Rollout bis Ende 2022 abgeschlossen

Stand jetzt befindet sich Optimal@NRW noch in der Einführungsphase, bei der zunächst die technischen Voraussetzungen vor Ort geschaffen werden. In diesem Zuge werden die teilnehmenden Pflegeheime und Praxen mit telemedizinischen Rollständern und Frühwarnsystemen zur Messung von Vitalwerten ausgestattet.
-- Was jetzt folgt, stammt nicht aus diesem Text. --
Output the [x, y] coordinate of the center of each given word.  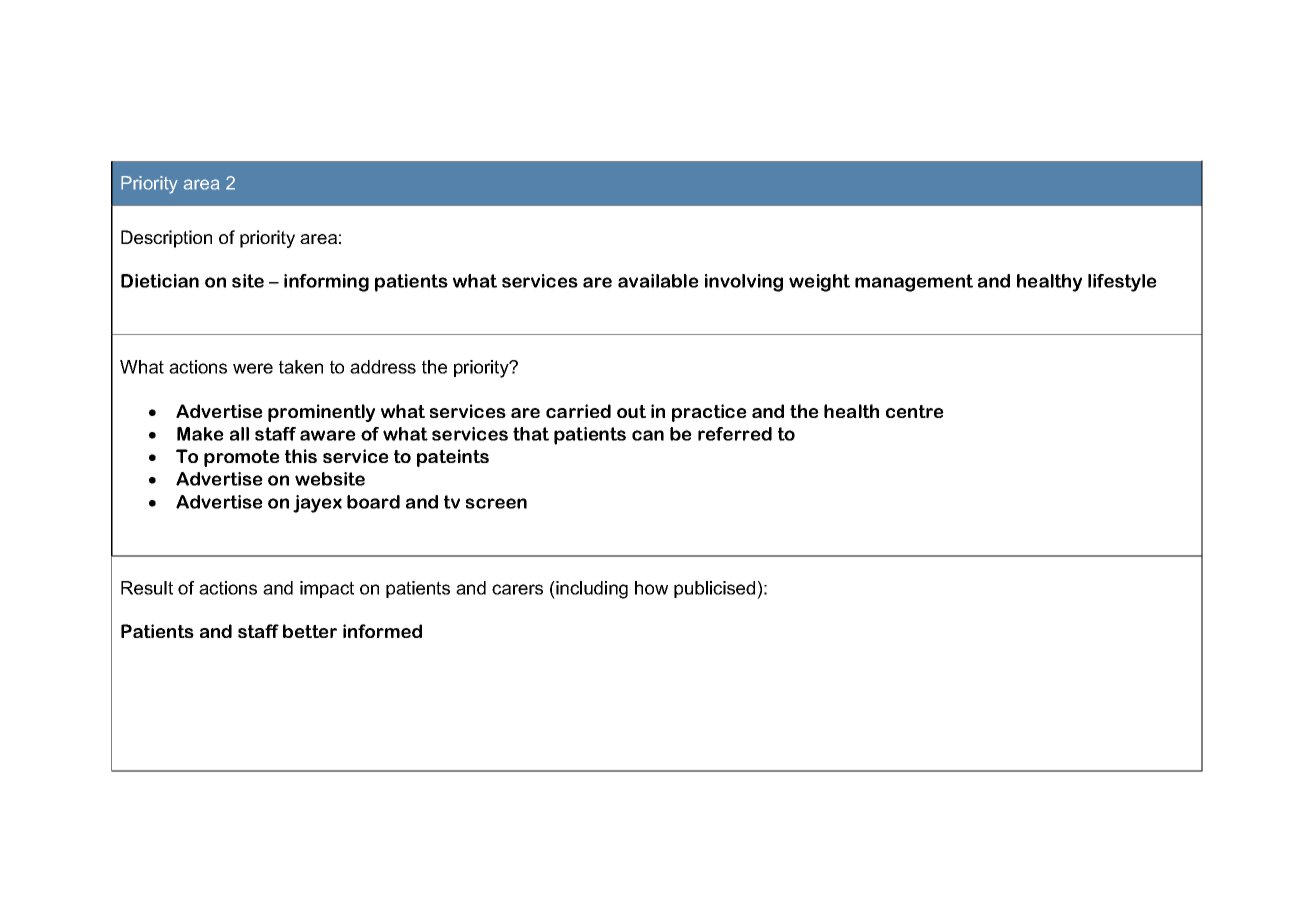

Im Laufe des Januar sollen die Vorbereitungen dann so weit abgeschlossen sein, dass die ersten sieben Heime beginnen können – danach erfolgt der Rollout kaskadenartig, sodass die restlichen 18 Projektteilnehmer bis Ende 2022 folgen. Zunächst ist das Vorhaben bis April 2024 terminiert, langfristig wird es jedoch vor allem darum gehen, die Erkenntnisse, die man sammeln konnte, in die Regelversorgung zu überführen. Eine projektbegleitende Evaluation sowie eine abschließende Veröffentlichung der Ergebnisse ist hierzu unabdingbar. 

Thomas Petersdorff ist Referent im Bereich Presse und Medien der KV Nordrhein.

Optimal@NRW-Versorgungsvertrag – ab sofort Teilnahme möglich

Optimal@NRW steht für Optimierung der Akutversorgung geriatrischer Patienten – rund um die Uhr und wird in der Region Aachen, Düren, Heinsberg durchgeführt. Ziel des Projektes ist es, vorschnelle Krankenhauseinweisungen älterer Patienten zu vermeiden und ein Verbleiben in der gewohnten Umgebung zu ermöglichen – soweit dies medizinisch vertretbar erscheint. Für Ärzte, die Pflegeheimbewohner in den beteiligten Pflegeheimen betreuen, ist die Teilnahme am Versorgungsvertrag ab sofort möglich.